It’s the first Saturday of the month which means it’s time for 6 Degrees of Separation!
Here’s how it works: a book is chosen as a starting point by Kate at Books Are My Favourite and Best and linked to six other books to form a chain. Readers and bloggers are invited to join in by creating their own ‘chain’ leading from the selected book.

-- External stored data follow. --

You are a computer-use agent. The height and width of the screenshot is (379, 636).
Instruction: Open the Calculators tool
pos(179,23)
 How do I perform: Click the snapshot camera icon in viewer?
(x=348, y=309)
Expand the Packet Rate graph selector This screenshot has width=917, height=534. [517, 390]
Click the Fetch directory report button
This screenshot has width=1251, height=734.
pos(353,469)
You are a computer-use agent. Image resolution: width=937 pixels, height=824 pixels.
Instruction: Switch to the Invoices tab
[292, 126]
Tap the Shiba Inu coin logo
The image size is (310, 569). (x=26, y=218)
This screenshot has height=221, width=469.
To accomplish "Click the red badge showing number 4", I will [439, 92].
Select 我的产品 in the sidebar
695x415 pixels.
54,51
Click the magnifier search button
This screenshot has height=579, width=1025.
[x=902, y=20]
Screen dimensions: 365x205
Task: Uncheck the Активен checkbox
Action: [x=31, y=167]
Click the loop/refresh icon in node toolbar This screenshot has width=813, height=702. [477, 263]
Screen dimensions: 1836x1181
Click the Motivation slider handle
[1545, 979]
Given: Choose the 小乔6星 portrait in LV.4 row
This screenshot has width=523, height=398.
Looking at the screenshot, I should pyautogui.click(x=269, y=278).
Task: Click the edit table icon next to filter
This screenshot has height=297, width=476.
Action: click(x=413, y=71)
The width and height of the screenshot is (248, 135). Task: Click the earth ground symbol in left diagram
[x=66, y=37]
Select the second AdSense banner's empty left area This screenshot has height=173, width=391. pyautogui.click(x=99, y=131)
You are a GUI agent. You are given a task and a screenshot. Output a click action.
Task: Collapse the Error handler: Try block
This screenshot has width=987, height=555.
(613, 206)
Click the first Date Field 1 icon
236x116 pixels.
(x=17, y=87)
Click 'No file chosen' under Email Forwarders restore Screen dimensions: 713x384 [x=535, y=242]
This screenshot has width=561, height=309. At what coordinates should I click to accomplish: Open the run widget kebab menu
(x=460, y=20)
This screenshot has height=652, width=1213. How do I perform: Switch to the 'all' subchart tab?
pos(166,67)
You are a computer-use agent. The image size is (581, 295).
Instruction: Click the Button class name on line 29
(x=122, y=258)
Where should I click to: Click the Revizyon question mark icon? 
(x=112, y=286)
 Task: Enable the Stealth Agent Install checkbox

Kate says: Books can be linked in obvious ways – for example, books by the same authors, from the same era or genre, or books with similar themes or settings. Or, you may choose to link them in more personal or esoteric ways: books you read on the same holiday, books given to you by a particular friend, books that remind you of a particular time in your life, or books you read for an online challenge. Join in by posting your own six degrees chain on your blog and adding the link in the comments section of each month’s post. You can also check out links to posts on Twitter using the hashtag #6Degrees
This month’s starting book is The Turn of the Screw by Henry James.
The Haunting of Lamb House by Joan Aiken is set in the house where Henry James wrote many of his most famous novels – Lamb House in Rye (now owned by the National Trust).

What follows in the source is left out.